--- start THE RECORDS ---

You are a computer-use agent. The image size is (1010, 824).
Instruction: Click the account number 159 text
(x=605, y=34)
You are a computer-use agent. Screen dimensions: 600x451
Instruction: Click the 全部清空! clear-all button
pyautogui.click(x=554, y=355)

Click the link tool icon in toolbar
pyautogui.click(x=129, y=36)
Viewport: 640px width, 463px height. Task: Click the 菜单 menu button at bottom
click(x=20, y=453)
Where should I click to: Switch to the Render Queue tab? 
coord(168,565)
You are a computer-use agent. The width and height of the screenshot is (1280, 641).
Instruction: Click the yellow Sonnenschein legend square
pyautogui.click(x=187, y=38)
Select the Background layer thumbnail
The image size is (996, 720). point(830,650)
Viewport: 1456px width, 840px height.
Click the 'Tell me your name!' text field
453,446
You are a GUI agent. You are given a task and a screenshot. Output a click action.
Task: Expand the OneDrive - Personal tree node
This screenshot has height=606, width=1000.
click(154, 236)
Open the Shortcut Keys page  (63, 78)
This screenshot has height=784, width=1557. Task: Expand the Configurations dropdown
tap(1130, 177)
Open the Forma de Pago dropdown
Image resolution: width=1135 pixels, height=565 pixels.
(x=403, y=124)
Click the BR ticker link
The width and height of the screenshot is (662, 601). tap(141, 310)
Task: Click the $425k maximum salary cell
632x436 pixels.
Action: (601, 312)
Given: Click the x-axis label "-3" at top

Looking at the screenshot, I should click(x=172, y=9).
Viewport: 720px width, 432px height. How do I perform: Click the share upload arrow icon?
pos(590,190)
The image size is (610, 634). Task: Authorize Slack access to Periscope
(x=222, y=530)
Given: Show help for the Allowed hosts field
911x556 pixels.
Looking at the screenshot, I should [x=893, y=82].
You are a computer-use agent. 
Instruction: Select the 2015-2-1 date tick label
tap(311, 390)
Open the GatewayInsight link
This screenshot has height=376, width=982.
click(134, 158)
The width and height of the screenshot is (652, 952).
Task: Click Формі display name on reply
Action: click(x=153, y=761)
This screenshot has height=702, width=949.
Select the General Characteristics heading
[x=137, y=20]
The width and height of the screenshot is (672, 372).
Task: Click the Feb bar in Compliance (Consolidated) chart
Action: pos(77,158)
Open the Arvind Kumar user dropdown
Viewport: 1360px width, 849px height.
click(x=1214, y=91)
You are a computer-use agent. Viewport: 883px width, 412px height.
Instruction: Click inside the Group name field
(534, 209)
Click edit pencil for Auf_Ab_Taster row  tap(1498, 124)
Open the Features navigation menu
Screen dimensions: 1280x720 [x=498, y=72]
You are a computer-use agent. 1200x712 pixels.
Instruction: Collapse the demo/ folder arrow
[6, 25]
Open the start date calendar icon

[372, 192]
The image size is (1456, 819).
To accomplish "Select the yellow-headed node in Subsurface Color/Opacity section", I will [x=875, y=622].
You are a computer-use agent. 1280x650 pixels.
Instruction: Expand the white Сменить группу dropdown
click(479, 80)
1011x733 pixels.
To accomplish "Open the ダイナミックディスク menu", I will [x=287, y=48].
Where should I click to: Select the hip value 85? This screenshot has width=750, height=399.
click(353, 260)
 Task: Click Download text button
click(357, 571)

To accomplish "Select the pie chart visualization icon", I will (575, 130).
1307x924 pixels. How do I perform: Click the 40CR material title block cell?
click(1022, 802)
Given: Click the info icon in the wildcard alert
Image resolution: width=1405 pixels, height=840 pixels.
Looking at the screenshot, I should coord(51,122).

--- end THE RECORDS ---

▶ _SHORT PROBLEM_:
Find each line in the listing that contains the word "agent", and copy those lines.

▶ _ANSWER FOR THE TASK_:
You are a computer-use agent. The image size is (1010, 824).
You are a computer-use agent. Screen dimensions: 600x451
You are a computer-use agent. The width and height of the screenshot is (1280, 641).
You are a GUI agent. You are given a task and a screenshot. Output a click action.
You are a computer-use agent. 
You are a computer-use agent. Viewport: 883px width, 412px height.
You are a computer-use agent. 1200x712 pixels.
You are a computer-use agent. 1280x650 pixels.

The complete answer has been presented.